This is usable for the isprimaryinvestigator field (which is true/false) in the nested team_info data, and potentially some of the nested fields in gene_info that have a small fixed number of possible values. So I'm not sure what to say on whether we should keep it as-is, refine/generalize it, or remove it.

BWMac · 2023-12-07T23:22:50Z

@jaclynbeck-sage Yeah I agree about it potentially being too specific. I think this is sort of beyond the limit of what GX is meant to do. We could potentially design expectations that have more logic to make them more generalized, but then I think that raises the question of whether we should do that (validate nested fields) with GX at all.

JessterB · 2023-12-08T19:43:55Z

I also agree that expect_column_values_to_have_list_of_dict_with_expected_values is not a generally useful expectation. I'm not sure if the fact that it's a nested field is the problem though. For example, if we wanted to validate that e.g. the nested n_biodomain_terms is numeric, the expectation would be more generally useful, as we could validate that other nested fields are numeric as well.

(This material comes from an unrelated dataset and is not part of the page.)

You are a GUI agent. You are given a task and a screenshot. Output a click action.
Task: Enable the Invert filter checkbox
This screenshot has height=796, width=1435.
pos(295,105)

We do need a way to validate nested objects somehow, as a lot of our data is nested. One strategy to generalize this particular expectation could be to allow the list of expected values to be passed in per test, if there is a way to do that. If not, we may have to live with having some of these narrow expectations.

Another more global strategy might be to extract nested objects prior to passing them to GE so that we can apply generic expectations to them one by one, rather than trying to validate the entire nested structure with a single expectation.

JessterB

One nitpick on the gene_biodomains list length expectation. Otherwise, this covers all of the validation I'd expect for the unnested data in this dataset.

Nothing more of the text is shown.